▶ _The exercise_:
Reproduce verbatim the entries below, beginning with the line that contains "1729x1153 pixels. Task: Click" and ending with, and including, the line that contains "Click the Paul".

▶ _Supplied entries_:
-------------------------

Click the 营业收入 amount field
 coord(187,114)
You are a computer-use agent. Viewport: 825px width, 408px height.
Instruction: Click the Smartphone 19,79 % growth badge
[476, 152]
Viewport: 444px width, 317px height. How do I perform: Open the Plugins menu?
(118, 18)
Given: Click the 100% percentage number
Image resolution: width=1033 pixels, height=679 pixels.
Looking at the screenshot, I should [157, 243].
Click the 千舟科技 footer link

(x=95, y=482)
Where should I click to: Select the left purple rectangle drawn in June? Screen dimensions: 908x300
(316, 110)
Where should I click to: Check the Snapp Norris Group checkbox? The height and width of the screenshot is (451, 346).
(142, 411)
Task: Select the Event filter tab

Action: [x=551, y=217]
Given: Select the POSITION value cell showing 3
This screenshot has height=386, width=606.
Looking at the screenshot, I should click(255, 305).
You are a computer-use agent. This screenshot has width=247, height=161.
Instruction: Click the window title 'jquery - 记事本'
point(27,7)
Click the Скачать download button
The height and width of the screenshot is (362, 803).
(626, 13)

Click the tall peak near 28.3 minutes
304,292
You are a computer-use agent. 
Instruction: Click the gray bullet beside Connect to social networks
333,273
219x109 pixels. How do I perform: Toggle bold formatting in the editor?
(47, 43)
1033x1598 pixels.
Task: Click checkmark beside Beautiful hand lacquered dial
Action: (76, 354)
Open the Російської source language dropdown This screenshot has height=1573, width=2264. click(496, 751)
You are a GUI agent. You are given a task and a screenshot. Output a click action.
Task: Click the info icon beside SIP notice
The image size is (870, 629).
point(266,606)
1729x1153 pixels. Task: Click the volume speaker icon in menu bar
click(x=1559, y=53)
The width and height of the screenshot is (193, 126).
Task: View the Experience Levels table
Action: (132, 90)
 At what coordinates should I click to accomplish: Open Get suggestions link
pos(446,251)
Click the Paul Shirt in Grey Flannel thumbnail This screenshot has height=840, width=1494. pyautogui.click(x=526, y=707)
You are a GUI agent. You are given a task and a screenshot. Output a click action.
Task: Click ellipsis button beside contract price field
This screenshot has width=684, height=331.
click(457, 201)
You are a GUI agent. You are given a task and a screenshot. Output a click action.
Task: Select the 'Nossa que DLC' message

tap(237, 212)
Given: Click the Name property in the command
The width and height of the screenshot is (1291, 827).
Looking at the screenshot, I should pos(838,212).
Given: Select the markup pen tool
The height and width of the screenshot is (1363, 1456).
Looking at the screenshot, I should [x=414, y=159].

-------------------------

▶ _Task response_:
1729x1153 pixels. Task: Click the volume speaker icon in menu bar
click(x=1559, y=53)
The width and height of the screenshot is (193, 126).
Task: View the Experience Levels table
Action: (132, 90)
 At what coordinates should I click to accomplish: Open Get suggestions link
pos(446,251)
Click the Paul Shirt in Grey Flannel thumbnail This screenshot has height=840, width=1494. pyautogui.click(x=526, y=707)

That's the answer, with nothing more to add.